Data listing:
+ + + + + + +
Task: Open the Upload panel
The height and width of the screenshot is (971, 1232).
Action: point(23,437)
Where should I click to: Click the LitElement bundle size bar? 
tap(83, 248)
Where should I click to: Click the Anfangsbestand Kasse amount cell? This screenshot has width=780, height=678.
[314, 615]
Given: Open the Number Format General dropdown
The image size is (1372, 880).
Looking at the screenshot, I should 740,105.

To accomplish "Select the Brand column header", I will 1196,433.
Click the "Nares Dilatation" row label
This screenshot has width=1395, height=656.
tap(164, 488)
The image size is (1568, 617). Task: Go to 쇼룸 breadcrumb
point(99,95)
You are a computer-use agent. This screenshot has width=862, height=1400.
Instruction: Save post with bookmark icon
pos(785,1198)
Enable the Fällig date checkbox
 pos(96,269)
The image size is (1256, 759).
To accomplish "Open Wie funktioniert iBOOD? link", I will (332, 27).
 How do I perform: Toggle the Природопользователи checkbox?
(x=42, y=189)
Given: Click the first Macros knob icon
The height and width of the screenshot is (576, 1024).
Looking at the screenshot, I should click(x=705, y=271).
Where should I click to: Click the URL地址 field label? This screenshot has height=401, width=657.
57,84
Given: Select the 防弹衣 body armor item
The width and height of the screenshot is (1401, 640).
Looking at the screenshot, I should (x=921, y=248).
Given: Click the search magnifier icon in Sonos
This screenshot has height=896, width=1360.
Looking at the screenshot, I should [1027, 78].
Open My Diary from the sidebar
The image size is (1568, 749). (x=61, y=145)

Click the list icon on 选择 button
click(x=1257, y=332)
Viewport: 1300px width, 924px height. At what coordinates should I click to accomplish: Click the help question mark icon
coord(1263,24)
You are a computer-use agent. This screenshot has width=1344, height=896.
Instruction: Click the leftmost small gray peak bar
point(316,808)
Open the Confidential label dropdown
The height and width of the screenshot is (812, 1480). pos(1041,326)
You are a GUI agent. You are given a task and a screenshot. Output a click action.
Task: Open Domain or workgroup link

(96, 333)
+ + + + + + +
Challenge: Update the records by changing every "Instruction:" to "Command:" and leaving everything else the same.

Complete answer:
Task: Open the Upload panel
The height and width of the screenshot is (971, 1232).
Action: point(23,437)
Where should I click to: Click the LitElement bundle size bar? 
tap(83, 248)
Where should I click to: Click the Anfangsbestand Kasse amount cell? This screenshot has width=780, height=678.
[314, 615]
Given: Open the Number Format General dropdown
The image size is (1372, 880).
Looking at the screenshot, I should 740,105.

To accomplish "Select the Brand column header", I will 1196,433.
Click the "Nares Dilatation" row label
This screenshot has width=1395, height=656.
tap(164, 488)
The image size is (1568, 617). Task: Go to 쇼룸 breadcrumb
point(99,95)
You are a computer-use agent. This screenshot has width=862, height=1400.
Command: Save post with bookmark icon
pos(785,1198)
Enable the Fällig date checkbox
 pos(96,269)
The image size is (1256, 759).
To accomplish "Open Wie funktioniert iBOOD? link", I will (332, 27).
 How do I perform: Toggle the Природопользователи checkbox?
(x=42, y=189)
Given: Click the first Macros knob icon
The height and width of the screenshot is (576, 1024).
Looking at the screenshot, I should click(x=705, y=271).
Where should I click to: Click the URL地址 field label? This screenshot has height=401, width=657.
57,84
Given: Select the 防弹衣 body armor item
The width and height of the screenshot is (1401, 640).
Looking at the screenshot, I should (x=921, y=248).
Given: Click the search magnifier icon in Sonos
This screenshot has height=896, width=1360.
Looking at the screenshot, I should [1027, 78].
Open My Diary from the sidebar
The image size is (1568, 749). (x=61, y=145)

Click the list icon on 选择 button
click(x=1257, y=332)
Viewport: 1300px width, 924px height. At what coordinates should I click to accomplish: Click the help question mark icon
coord(1263,24)
You are a computer-use agent. This screenshot has width=1344, height=896.
Command: Click the leftmost small gray peak bar
point(316,808)
Open the Confidential label dropdown
The height and width of the screenshot is (812, 1480). pos(1041,326)
You are a GUI agent. You are given a task and a screenshot. Output a click action.
Task: Open Domain or workgroup link

(96, 333)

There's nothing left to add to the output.